Tal vez un paso previo que podría contemplarse, con el fin de minimizar el número de potenciales arrepentimientos, sería la realización de estudios socioambientales para determinar la elegibilidad de cada trabajador, antes de que la empresa formalice la propuesta de cambio, pero esta idea no fue recogida en el texto de la ley. Esto, lejos de ser tomado como un mayor costo, podría redundar en menor incertidumbre y costos de operación.
Una ley sobre el teletrabajo debería ocuparse de aquellas cuestiones que sirvan para su desarrollo, contemplando los intereses de todas las partes involucradas y apuntando a la promoción de formas de empleo que ayuden a poner en un pie de igualdad a las empresas que operan en nuestro país frente a sus competidores internacionales. Sin embargo, tal y como fue redactado, este texto no sólo tiene artículos que resultan redundantes, sino que lejos de arrojar luz sobre ciertas cuestiones, termina complicándolas, sumando una innecesaria cuota de incertidumbre.

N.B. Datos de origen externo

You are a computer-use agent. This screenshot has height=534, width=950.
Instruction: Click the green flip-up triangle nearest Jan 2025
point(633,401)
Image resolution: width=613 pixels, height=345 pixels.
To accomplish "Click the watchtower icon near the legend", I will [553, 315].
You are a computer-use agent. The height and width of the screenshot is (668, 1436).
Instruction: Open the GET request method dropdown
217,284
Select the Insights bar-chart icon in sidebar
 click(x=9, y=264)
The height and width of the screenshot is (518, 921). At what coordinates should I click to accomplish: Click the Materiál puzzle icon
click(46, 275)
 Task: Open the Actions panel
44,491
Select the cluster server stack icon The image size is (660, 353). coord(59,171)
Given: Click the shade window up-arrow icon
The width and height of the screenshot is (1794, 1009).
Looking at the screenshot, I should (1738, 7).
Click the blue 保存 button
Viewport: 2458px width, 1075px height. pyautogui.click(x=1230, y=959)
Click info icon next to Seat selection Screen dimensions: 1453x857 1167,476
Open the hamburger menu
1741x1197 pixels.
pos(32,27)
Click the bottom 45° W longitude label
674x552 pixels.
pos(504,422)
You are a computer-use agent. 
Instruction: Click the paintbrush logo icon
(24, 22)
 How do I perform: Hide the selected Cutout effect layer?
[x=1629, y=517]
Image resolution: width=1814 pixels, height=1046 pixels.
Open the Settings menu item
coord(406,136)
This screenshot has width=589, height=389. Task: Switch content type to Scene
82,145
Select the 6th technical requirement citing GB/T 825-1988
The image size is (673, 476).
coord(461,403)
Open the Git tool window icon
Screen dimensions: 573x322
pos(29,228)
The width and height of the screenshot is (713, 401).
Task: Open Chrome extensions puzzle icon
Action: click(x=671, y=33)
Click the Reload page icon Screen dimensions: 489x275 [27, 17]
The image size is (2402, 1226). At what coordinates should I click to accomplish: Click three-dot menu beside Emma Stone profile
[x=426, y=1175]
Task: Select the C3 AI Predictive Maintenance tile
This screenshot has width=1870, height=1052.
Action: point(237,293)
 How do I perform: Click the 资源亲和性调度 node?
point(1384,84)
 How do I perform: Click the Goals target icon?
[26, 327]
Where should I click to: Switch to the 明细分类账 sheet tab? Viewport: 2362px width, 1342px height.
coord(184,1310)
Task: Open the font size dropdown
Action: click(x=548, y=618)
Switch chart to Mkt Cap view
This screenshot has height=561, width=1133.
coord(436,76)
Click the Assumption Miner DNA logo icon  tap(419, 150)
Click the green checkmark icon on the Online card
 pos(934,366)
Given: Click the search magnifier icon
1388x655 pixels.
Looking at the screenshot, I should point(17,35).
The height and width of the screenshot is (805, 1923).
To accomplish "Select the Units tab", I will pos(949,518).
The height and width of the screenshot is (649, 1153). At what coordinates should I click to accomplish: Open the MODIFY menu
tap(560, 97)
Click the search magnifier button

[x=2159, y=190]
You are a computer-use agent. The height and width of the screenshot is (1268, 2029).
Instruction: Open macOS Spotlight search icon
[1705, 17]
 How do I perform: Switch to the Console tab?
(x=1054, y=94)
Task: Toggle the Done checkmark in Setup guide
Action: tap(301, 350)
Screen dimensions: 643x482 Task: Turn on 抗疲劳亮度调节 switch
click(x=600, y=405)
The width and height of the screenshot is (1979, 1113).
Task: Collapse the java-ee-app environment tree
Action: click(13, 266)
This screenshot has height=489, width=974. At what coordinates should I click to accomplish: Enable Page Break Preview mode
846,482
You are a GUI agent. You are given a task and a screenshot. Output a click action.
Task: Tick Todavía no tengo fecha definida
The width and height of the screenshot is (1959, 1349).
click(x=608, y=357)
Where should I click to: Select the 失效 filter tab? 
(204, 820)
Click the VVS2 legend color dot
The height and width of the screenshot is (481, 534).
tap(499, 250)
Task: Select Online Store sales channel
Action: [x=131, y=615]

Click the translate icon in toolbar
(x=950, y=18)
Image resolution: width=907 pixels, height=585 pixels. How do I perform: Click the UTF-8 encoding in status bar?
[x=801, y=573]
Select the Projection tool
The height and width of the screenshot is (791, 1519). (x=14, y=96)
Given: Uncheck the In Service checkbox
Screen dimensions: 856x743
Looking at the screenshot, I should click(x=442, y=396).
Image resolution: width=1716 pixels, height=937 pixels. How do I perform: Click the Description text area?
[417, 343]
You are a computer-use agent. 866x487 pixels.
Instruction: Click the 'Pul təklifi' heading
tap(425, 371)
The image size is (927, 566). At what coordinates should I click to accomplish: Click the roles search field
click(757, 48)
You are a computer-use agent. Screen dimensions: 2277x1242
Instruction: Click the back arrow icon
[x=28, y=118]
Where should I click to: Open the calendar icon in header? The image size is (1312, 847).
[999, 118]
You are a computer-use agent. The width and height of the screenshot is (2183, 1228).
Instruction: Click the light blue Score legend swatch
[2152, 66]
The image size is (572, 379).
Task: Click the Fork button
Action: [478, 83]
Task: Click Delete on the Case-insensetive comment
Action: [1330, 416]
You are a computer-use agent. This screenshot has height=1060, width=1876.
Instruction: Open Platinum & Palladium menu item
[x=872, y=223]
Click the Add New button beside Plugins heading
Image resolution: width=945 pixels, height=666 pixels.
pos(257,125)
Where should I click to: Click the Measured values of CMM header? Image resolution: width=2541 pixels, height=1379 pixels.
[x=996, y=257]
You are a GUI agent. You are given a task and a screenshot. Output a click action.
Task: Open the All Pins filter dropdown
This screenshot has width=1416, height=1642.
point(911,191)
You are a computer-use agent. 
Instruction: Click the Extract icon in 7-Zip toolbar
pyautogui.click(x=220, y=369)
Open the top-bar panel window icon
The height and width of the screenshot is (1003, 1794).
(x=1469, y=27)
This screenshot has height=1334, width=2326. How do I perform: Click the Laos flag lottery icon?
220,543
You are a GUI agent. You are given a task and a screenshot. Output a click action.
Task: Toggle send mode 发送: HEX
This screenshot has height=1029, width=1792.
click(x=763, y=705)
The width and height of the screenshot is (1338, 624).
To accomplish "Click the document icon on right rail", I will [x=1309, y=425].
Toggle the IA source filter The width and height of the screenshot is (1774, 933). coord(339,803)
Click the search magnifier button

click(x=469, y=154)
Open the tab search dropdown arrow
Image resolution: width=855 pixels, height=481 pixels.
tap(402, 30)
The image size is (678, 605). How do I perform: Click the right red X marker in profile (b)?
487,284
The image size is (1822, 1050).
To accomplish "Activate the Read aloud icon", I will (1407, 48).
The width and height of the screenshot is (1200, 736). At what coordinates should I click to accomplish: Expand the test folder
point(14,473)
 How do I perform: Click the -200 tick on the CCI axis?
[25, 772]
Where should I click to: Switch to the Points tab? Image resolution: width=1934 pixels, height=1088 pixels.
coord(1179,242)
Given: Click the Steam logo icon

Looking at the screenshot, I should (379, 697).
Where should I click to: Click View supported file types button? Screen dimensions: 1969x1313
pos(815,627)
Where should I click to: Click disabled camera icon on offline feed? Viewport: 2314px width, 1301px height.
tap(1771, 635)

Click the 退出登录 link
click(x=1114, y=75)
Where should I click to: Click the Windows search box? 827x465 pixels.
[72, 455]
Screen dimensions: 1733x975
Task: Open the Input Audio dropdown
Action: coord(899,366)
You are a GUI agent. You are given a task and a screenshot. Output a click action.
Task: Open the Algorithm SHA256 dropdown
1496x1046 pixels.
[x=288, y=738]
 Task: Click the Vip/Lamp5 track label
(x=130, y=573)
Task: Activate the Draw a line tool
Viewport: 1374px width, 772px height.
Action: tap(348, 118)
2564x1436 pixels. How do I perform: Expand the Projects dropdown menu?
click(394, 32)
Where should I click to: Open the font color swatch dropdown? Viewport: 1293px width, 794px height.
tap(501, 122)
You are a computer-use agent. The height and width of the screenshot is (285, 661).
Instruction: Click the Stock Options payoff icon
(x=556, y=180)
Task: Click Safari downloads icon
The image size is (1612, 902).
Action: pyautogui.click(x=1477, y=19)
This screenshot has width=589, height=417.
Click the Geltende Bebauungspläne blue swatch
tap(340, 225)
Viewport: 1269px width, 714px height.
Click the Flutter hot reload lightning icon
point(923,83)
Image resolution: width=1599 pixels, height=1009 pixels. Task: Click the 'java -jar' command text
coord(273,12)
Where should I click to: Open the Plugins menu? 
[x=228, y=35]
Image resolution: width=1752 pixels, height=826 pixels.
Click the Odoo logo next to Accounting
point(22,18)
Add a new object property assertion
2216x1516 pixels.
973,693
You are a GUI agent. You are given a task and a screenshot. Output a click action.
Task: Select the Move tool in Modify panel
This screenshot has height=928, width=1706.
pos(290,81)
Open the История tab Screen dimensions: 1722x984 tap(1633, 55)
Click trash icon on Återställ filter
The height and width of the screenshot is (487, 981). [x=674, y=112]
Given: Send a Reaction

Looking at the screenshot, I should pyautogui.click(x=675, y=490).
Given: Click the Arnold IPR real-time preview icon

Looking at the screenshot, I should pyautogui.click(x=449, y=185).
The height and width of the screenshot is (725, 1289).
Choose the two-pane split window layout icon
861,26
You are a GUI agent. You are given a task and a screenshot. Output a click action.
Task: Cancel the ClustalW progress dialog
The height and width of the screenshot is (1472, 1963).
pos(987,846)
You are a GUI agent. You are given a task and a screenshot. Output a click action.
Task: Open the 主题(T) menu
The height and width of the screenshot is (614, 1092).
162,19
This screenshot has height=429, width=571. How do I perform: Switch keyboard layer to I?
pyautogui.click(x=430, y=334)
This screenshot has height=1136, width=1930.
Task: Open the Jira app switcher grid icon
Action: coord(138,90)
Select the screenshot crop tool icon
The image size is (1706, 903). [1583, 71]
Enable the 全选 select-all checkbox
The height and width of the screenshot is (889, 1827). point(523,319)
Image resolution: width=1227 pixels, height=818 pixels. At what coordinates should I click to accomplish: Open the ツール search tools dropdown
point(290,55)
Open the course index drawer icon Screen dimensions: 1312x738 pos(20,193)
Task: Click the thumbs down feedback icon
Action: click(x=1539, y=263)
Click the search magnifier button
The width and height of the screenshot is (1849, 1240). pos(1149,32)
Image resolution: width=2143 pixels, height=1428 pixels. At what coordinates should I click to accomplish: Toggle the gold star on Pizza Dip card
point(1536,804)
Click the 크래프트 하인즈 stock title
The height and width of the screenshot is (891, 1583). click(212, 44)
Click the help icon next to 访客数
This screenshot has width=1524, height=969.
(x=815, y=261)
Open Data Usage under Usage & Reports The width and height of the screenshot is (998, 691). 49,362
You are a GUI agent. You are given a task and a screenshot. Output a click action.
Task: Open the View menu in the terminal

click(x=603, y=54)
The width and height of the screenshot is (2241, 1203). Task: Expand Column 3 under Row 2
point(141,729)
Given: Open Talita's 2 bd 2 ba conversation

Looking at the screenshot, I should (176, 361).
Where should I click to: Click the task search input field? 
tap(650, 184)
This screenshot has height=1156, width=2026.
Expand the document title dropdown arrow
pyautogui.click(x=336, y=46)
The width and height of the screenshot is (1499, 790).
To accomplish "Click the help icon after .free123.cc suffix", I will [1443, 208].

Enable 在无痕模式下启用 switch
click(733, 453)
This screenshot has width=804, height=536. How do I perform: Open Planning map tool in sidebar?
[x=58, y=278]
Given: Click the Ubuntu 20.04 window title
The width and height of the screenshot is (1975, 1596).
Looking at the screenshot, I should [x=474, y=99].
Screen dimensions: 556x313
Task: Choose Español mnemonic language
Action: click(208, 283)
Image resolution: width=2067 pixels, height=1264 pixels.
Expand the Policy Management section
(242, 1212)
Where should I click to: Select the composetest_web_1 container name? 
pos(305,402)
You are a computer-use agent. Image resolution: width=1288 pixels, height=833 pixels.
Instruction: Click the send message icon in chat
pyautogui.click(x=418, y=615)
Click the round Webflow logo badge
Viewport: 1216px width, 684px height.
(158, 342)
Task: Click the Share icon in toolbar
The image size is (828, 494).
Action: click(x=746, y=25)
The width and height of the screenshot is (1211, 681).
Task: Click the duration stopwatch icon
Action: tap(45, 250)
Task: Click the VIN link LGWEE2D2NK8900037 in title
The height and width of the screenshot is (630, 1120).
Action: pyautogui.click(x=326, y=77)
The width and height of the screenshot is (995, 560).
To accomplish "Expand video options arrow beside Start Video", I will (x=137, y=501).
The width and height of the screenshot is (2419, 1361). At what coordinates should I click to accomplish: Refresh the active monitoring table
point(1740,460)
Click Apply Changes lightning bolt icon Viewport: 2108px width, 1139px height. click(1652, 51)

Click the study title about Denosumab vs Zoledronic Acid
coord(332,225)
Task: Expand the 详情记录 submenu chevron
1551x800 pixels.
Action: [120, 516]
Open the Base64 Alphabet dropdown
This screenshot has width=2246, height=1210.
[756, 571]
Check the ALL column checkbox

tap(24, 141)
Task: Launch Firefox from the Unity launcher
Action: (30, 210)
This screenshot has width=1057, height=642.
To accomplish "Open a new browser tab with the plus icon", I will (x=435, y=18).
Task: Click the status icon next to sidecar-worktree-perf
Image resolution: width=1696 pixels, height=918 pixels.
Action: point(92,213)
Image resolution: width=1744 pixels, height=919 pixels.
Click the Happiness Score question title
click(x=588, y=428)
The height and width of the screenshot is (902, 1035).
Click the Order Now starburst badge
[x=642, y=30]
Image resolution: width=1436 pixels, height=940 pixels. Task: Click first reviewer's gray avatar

Coincidiendo con esta mirada, el empresario Teddy Karagozian, CEO de TN&Platex, la empresa textil más grande del país y una de las más importantes de Latinoamérica, expresó que “La Argentina no tiene un problema de falta de leyes, sino un problema de falta de empleo. Puede ser que alguna persona, en algún momento, se sienta vulnerada en sus derechos, pero para eso tiene montones de leyes a las que puede recurrir y no son necesarias nuevas normas. Tal como está redactada, esta ley puede hacer desaparecer el teletrabajo”. Karagozian es tan solo uno de los muchos empresarios y expertos que han hecho públicas sus objeciones, resaltando además que nunca fueron consultados durante el proceso de diseño y discusiones en comisión.
Con el teletrabajo nos enfrentamos a un fenómeno propio del siglo 21, ampliamente adoptado y valorado en todo el mundo y su desarrollo debería ser considerado como una oportunidad. Lamentablemente, con esta ley el camino elegido fue el de mirar hacia el pasado, en un vano esfuerzo por encajar un formato moderno en los rígidos moldes de la economía del siglo 20.
* Jorge Fantín es Director Ejecutivo del Instituto Moisés Lebensohn.